[Collected data]
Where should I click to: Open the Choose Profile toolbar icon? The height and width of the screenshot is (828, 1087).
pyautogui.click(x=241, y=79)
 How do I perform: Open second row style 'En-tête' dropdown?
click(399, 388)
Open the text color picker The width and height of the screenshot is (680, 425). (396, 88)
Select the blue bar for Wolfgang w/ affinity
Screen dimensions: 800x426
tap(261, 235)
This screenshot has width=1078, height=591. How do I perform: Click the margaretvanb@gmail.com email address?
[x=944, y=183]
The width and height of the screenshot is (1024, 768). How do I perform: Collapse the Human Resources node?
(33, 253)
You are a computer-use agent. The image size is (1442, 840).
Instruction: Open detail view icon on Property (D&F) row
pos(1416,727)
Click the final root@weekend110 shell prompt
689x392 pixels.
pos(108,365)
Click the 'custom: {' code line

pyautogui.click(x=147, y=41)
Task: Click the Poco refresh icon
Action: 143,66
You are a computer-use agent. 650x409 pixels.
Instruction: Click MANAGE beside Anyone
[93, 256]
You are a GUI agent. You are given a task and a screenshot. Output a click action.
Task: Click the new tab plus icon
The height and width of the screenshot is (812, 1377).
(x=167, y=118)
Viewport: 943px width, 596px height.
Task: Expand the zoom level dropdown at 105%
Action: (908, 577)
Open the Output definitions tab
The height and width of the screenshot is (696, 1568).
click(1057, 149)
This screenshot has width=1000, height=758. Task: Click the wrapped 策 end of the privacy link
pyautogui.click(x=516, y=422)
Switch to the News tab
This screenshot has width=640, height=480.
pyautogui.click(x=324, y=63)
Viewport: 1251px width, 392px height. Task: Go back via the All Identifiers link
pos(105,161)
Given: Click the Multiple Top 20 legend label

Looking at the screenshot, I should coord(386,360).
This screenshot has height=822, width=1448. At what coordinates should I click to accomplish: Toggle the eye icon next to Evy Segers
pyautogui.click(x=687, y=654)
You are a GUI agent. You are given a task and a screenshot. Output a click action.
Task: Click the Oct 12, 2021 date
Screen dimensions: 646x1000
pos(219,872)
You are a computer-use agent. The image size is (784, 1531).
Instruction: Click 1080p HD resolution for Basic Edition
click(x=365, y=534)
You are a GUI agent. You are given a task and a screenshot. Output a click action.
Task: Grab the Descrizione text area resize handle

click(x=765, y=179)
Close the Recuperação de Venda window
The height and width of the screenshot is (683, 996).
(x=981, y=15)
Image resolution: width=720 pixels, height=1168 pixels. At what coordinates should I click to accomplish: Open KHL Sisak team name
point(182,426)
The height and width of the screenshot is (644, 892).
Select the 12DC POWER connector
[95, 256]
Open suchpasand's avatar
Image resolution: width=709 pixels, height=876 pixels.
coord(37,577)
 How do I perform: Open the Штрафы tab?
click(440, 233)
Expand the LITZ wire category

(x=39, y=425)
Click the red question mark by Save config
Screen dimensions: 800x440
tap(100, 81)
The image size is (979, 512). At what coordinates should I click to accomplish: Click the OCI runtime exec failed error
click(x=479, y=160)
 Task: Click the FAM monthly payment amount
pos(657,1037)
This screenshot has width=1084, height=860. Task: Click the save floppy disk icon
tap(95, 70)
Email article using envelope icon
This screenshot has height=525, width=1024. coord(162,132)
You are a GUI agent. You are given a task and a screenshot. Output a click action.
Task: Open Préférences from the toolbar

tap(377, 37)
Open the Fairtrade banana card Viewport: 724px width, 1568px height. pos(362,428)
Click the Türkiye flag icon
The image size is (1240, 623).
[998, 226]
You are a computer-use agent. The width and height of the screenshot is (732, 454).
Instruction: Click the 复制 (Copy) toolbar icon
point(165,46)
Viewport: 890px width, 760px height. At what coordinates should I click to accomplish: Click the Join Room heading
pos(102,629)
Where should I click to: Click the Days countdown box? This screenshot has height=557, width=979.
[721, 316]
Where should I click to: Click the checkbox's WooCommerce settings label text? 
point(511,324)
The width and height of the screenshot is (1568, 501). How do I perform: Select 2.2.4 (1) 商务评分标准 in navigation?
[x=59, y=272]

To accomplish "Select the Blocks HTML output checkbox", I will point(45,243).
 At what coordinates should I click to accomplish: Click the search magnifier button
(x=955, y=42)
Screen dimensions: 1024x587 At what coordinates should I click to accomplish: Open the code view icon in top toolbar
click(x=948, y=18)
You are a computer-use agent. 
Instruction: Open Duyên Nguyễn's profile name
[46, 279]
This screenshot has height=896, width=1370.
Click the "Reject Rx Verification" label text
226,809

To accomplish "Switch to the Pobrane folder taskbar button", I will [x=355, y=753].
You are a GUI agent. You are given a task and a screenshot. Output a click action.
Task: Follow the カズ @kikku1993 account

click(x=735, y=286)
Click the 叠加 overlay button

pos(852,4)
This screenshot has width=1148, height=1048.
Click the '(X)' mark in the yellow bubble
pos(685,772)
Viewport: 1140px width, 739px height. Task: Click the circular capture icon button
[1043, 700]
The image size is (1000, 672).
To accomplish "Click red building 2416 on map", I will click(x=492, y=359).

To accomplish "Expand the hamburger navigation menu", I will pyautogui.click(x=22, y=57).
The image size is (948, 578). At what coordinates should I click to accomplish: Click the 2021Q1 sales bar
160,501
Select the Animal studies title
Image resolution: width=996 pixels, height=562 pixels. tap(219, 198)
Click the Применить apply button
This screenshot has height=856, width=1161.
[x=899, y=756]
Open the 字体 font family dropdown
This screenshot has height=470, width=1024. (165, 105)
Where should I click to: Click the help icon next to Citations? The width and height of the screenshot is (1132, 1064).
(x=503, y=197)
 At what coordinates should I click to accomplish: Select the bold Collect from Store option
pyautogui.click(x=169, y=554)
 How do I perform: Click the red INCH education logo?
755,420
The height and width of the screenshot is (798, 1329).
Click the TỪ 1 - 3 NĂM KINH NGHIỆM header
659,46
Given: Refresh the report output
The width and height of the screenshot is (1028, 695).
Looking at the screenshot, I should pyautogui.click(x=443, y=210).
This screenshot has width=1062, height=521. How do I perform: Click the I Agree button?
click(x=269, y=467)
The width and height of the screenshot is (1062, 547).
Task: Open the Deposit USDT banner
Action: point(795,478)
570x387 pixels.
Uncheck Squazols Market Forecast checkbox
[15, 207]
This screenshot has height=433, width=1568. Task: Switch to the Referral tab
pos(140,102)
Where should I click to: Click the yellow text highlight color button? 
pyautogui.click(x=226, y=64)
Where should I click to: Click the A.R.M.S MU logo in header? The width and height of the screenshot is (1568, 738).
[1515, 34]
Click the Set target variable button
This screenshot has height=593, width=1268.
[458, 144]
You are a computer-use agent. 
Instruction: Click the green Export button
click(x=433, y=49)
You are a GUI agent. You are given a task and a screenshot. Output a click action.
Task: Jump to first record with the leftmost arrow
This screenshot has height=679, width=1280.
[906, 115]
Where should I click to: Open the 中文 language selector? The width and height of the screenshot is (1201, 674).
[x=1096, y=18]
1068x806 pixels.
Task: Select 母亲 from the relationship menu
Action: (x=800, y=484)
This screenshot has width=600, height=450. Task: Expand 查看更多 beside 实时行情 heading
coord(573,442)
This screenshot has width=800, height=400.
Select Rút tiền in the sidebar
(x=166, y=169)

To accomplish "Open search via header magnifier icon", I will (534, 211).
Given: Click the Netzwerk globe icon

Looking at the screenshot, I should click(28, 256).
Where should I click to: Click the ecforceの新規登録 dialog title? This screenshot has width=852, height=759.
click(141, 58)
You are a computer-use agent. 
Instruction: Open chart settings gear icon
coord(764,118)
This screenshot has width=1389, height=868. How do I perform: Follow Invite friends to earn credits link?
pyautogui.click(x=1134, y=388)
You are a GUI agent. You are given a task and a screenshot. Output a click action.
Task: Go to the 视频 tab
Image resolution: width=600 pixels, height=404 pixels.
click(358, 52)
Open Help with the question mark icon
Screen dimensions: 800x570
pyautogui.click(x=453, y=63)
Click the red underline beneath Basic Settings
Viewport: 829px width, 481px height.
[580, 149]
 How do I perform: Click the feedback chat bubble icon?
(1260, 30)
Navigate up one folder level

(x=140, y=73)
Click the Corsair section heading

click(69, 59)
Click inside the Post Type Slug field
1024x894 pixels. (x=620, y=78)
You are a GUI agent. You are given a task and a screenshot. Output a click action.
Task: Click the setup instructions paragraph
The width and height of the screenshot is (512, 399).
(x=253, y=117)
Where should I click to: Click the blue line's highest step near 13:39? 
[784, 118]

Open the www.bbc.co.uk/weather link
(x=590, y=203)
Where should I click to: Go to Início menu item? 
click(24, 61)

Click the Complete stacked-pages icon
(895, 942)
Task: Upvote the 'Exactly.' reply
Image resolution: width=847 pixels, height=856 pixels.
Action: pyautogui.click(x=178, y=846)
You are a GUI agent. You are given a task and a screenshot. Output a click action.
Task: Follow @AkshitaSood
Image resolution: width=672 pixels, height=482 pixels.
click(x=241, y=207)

◆ **WORK TASK**
Lines from the top of the data above through the line containing "You are a computer-use agent. The image size is (1442, 840)." must be repeated exactly. All other lines stay out.

◆ **OUTPUT BELOW**
Where should I click to: Open the Choose Profile toolbar icon? The height and width of the screenshot is (828, 1087).
pyautogui.click(x=241, y=79)
 How do I perform: Open second row style 'En-tête' dropdown?
click(399, 388)
Open the text color picker The width and height of the screenshot is (680, 425). (396, 88)
Select the blue bar for Wolfgang w/ affinity
Screen dimensions: 800x426
tap(261, 235)
This screenshot has width=1078, height=591. How do I perform: Click the margaretvanb@gmail.com email address?
[x=944, y=183]
The width and height of the screenshot is (1024, 768). How do I perform: Collapse the Human Resources node?
(33, 253)
You are a computer-use agent. The image size is (1442, 840).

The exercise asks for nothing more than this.